# Legacy Deep-Dive: Troubleshooting

> This page is retained as a **detailed reference**.
> The canonical user path is now the chaptered handbook.

**Primary chapter**: [11-troubleshooting-and-diagnostics.md](11-troubleshooting-and-diagnostics.md)

**Runtime and handles**: [Runtime and Handle Model](13-runtime-and-handle-model.md)

---

## Detailed Reference (Legacy)


This guide covers common issues when building, configuring, and running DTL applications, along with their solutions.

---

## Table of Contents

- [MPI Initialization Failures](#mpi-initialization-failures)
  - [Conda MPI Conflicts](#conda-mpi-conflicts)
  - [Thread Level Mismatch](#thread-level-mismatch)
  - [MPI Already Initialized](#mpi-already-initialized)
  - [MPI Not Found During Build](#mpi-not-found-during-build)
- [CUDA Device Selection Issues](#cuda-device-selection-issues)
  - [No CUDA Devices Available](#no-cuda-devices-available)
  - [Wrong Device Selected](#wrong-device-selected)
  - [NVCC Not on PATH](#nvcc-not-on-path)
- [NCCL Communicator Creation Failures](#nccl-communicator-creation-failures)
  - [NCCL Not Found](#nccl-not-found)
  - [Single-GPU Testing](#single-gpu-testing)
- [Deadlocks in Collective Operations](#deadlocks-in-collective-operations)
  - [Mismatched Collective Calls](#mismatched-collective-calls)
  - [Barrier Placement Errors](#barrier-placement-errors)
  - [Conditional Collective Calls](#conditional-collective-calls)
- [Futures Timeout Diagnostics](#futures-timeout-diagnostics)
  - [Future Never Completes](#future-never-completes)
  - [Progress Engine Not Polled](#progress-engine-not-polled)
- [Build System Issues](#build-system-issues)
  - [FindMPI.cmake Empty File](#findmpicmake-empty-file)
  - [FindNCCL.cmake Not Found](#findncclcmake-not-found)
  - [Compiler Version Too Old](#compiler-version-too-old)
  - [libdtl_runtime.so Not Found at Runtime](#libdtl_runtimeso-not-found-at-runtime)
- [Python Binding Import Errors](#python-binding-import-errors)
  - [Module Not Found](#module-not-found)
  - [MPI Library Mismatch](#mpi-library-mismatch)
  - [NumPy Version Incompatibility](#numpy-version-incompatibility)

---

## MPI Initialization Failures

### Conda MPI Conflicts

**Symptom:** Build fails with "x86_64-conda-linux-gnu-cc: not found" or runtime crashes with MPI version mismatches.

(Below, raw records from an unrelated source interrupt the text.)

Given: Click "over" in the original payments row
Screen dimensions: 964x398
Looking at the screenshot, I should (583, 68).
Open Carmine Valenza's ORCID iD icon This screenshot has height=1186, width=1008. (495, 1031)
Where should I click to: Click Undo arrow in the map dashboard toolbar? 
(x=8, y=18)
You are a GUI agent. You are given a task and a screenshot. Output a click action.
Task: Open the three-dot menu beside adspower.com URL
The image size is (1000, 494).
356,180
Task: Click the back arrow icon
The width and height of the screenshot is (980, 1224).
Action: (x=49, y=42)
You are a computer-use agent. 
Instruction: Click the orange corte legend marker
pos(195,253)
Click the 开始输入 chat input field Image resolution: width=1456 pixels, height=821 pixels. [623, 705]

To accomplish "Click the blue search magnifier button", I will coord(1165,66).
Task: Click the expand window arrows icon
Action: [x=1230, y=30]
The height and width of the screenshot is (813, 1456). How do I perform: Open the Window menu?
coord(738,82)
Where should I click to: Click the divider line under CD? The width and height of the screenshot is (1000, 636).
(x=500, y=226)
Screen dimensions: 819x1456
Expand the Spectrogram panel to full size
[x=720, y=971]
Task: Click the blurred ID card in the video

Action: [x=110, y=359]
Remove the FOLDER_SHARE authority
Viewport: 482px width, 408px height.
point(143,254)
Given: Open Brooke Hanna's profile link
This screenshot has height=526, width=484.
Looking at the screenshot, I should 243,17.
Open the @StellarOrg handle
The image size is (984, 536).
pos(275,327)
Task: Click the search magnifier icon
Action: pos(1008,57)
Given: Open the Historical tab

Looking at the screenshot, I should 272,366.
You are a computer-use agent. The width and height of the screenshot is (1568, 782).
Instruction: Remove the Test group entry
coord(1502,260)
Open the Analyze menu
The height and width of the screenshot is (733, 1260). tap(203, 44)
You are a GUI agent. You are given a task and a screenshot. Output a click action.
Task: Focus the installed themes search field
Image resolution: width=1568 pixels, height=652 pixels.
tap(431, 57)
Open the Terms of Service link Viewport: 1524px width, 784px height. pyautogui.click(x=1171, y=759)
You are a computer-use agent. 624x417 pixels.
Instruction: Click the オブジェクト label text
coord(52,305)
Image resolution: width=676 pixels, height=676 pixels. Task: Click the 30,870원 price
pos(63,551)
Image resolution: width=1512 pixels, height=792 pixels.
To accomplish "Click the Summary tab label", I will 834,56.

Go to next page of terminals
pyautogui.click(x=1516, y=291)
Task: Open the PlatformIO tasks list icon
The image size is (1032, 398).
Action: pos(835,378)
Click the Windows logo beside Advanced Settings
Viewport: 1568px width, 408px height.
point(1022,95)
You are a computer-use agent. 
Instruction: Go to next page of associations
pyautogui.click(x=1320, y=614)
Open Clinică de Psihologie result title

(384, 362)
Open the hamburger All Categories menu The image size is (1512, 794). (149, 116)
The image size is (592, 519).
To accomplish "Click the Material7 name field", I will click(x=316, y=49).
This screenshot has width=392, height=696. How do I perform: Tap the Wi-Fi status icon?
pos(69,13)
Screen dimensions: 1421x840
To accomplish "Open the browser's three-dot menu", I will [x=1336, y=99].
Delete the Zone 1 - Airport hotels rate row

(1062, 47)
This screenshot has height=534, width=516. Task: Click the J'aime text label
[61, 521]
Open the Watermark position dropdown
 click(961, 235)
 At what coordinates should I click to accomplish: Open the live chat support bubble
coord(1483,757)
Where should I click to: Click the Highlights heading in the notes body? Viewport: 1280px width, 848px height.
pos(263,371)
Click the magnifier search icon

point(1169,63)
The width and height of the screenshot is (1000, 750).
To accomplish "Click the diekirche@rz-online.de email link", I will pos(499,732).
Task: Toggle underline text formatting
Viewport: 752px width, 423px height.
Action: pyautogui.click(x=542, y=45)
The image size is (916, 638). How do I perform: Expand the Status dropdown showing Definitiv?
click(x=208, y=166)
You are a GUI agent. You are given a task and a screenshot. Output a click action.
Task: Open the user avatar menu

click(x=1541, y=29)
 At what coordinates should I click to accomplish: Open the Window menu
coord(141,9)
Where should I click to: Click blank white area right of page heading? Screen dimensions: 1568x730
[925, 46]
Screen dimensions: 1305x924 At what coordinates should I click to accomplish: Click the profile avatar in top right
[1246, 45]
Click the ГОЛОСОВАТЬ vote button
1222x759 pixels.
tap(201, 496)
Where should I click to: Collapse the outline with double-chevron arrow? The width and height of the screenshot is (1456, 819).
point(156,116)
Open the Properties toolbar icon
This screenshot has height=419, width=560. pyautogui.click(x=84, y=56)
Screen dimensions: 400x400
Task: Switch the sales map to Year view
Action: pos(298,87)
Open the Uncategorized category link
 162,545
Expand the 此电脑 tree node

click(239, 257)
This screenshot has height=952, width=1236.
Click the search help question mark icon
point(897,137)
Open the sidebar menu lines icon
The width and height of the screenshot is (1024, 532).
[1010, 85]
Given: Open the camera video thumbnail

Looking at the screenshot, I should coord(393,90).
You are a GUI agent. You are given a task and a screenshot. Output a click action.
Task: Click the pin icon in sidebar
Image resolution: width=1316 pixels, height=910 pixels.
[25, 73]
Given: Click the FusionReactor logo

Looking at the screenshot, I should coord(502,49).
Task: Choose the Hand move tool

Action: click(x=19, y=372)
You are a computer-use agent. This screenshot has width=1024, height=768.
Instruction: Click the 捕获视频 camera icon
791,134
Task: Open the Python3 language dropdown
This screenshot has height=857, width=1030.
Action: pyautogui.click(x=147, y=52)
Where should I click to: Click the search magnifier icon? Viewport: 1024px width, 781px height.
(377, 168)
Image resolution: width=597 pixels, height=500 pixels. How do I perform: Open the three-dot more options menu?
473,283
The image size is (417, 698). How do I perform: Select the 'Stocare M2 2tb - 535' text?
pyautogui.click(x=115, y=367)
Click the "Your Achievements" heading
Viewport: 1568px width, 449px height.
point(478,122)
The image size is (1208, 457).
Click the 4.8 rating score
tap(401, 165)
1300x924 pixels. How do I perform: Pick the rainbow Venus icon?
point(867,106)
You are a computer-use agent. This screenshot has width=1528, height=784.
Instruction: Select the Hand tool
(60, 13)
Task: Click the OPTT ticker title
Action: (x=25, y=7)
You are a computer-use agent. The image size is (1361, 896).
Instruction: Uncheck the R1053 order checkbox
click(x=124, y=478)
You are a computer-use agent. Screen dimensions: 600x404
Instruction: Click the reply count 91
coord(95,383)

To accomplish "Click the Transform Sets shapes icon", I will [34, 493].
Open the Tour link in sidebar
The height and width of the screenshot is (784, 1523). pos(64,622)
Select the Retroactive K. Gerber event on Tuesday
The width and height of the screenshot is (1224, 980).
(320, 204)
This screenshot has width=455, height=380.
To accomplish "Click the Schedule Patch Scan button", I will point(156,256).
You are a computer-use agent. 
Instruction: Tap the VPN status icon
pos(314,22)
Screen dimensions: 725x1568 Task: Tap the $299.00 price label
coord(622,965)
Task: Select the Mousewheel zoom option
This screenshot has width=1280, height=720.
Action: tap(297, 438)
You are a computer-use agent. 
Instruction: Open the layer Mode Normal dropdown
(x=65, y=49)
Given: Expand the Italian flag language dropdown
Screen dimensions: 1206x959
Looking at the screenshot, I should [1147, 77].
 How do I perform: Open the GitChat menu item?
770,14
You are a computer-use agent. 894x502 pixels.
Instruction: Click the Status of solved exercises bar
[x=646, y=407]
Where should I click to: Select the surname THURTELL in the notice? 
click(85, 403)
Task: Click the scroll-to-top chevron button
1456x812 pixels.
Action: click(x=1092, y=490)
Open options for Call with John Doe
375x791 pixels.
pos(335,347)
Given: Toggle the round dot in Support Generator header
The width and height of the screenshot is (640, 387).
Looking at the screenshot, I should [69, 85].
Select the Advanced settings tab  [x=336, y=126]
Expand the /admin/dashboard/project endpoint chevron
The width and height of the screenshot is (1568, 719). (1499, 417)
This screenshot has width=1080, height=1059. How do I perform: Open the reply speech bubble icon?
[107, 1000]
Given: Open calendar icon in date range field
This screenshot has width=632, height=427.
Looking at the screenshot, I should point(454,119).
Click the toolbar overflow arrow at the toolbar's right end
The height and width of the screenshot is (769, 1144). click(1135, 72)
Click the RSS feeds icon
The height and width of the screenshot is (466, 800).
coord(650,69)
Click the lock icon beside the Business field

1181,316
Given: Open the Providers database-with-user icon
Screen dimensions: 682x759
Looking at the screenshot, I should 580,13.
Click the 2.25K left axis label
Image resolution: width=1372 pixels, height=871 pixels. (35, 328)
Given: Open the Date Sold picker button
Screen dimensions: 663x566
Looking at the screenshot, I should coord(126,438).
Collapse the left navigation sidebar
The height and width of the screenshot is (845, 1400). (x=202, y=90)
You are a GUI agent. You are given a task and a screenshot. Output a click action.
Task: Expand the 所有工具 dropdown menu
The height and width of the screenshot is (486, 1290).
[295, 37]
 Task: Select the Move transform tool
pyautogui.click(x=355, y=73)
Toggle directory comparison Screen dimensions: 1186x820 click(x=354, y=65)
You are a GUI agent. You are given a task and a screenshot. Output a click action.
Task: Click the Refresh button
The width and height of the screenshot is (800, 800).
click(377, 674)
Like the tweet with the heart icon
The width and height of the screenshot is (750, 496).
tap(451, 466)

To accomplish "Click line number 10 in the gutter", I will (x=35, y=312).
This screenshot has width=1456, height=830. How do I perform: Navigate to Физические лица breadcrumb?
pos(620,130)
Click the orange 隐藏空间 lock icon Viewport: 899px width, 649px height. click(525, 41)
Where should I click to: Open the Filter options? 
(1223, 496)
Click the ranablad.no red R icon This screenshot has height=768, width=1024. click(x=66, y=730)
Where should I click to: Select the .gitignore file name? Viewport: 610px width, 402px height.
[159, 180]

**Cause:** Conda installs its own OpenMPI (often 5.0.x) with broken compiler wrappers. Conda's `mpicc` cannot find its expected cross-compiler, and conda's linker (`compiler_compat/ld`) cannot resolve system OpenMPI's shared libraries.

**Solution:** Always pass explicit system compiler paths to CMake when conda is on PATH:

```bash
cmake .. \
  -DCMAKE_C_COMPILER=/usr/bin/gcc \
  -DCMAKE_CXX_COMPILER=/usr/bin/g++ \
  -DMPI_C_COMPILER=/usr/bin/mpicc \
  -DMPI_CXX_COMPILER=/usr/bin/mpicxx
```

For Python packages that link MPI (e.g., `mpi4py`), build from source against system MPI:

```bash
MPICC=/usr/bin/mpicc CC=/usr/bin/gcc LDSHARED="/usr/bin/gcc -shared" \
  pip install --no-binary mpi4py --force-reinstall mpi4py
```

**Verification:**

```bash
# Ensure system MPI is used, NOT conda's
which mpicc          # Should be /usr/bin/mpicc
mpicc --version      # Should show system GCC, not conda wrapper
mpirun --version     # Should match the expected OpenMPI version
```

### Thread Level Mismatch

**Symptom:** Runtime warning: "MPI thread level requested X but only Y provided." Or unexpected behavior with `par{}` or `async{}` execution policies.

**Cause:** The MPI implementation does not support the requested thread safety level. For example, requesting `MPI_THREAD_MULTIPLE` when the MPI library was built without thread support.

**Solution:** Check what your MPI supports and request an appropriate level:

```cpp
auto opts = dtl::environment_options::defaults();
// Check what level was actually provided
dtl::environment env(argc, argv, opts);
std::cout << "Thread level: " << env.mpi_thread_level_name() << "\n";
```

If you need `MPI_THREAD_MULTIPLE`, ensure your MPI library was configured with `--enable-mpi-thread-multiple` (OpenMPI) or similar.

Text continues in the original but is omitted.